Soweit aber in der Revision noch ausgeführt wind, es handle sich bei dem gegenständlichen Vergleich, insbesondere mit Rücksicht auf die Bestimmungen des § 1379 ABGB., um keinen Neuerungsvertrag, weshalb "die Natur des ursprünglichen Verhältnisses der Beklagten zu dem Haus nicht geändert worden sei" (sie seien also weiterhin unredliche Besitzer des Hauses geblieben), sind diese Ausführungen nicht stichhältig, weil, wie oben dargelegt wurde, der Vergleich alle Voraussetzungen nach § 1380 ABGB. erfüllt.
Da sohin hinsichtlich des Erstbeklagten mit der angefochtenen Entscheidung richtig erkannt wurde, daß er seit Abschluß des Vergleiches und somit im Zeitpunkt des Schadensfalles kein unredlicher Besitzer war, ist eine Schadenshaftung nach § 335 ABGB., auf welche allein die Klage gegrundet wurde, nicht gegeben. Die im übrigen zutreffenden Ausführungen des Berufungsgerichtes dahingehend, daß im erstinstanzlichen Verfahren keine Behauptungen in der Richtung einer Verschuldenshaftung aufgestellt wurden, sind in der Revision nicht mehr bekämpft worden.

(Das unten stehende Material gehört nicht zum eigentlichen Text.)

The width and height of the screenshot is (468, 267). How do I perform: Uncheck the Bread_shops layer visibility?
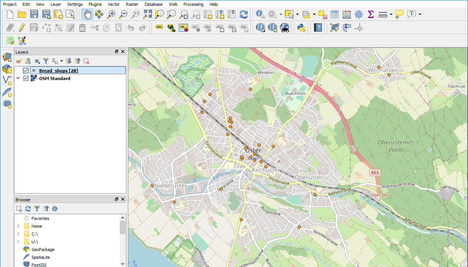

Was nun den Zweitbeklagten anlangt, kommt ihm der mit dem Erstbeklagten abgeschlossene Vergleich schon deshalb zugute, weil er als Sohn des Erstbeklagten, der ja mit der Mitbenützung des Hauses durch den Zweitbeklagten und seine Familie einverstanden gewesen list, nicht nur mit Recht annehmen konnte, daß er das Haus ebenso lange wie der Erstbeklagte benützen dürfe (dies ist auch die Auffassung des Kurators des Klägers, wie aus dessen Angaben in der Verhandlungstagsatzung vom 5. Februar 1963, hervorgeht), sondern auch einen vom Erstbeklagten abgeleiteten Benützungstitel besaß, der unter Umständen einem direkten Räumungsanspruch des Klägers entgegenstand. Die vom Kläger gegen den Zweitbeklagten eingebrachte Räumungsklage 4 C .../61, durch welche allenfalls eine Schlechtgläubigkeit des Zweitbeklagten hätte begrundet werden können, ist aber diesem erst nach dem Brand, nämlich am 30. Dezember 1961 zugestellt worden. Es ist also auch gegenüber dem Zweitbeklagten mangels eines unredlichen Besitzes ein Schadenersatzanspruch nach § 335 ABGB. nicht gegeben.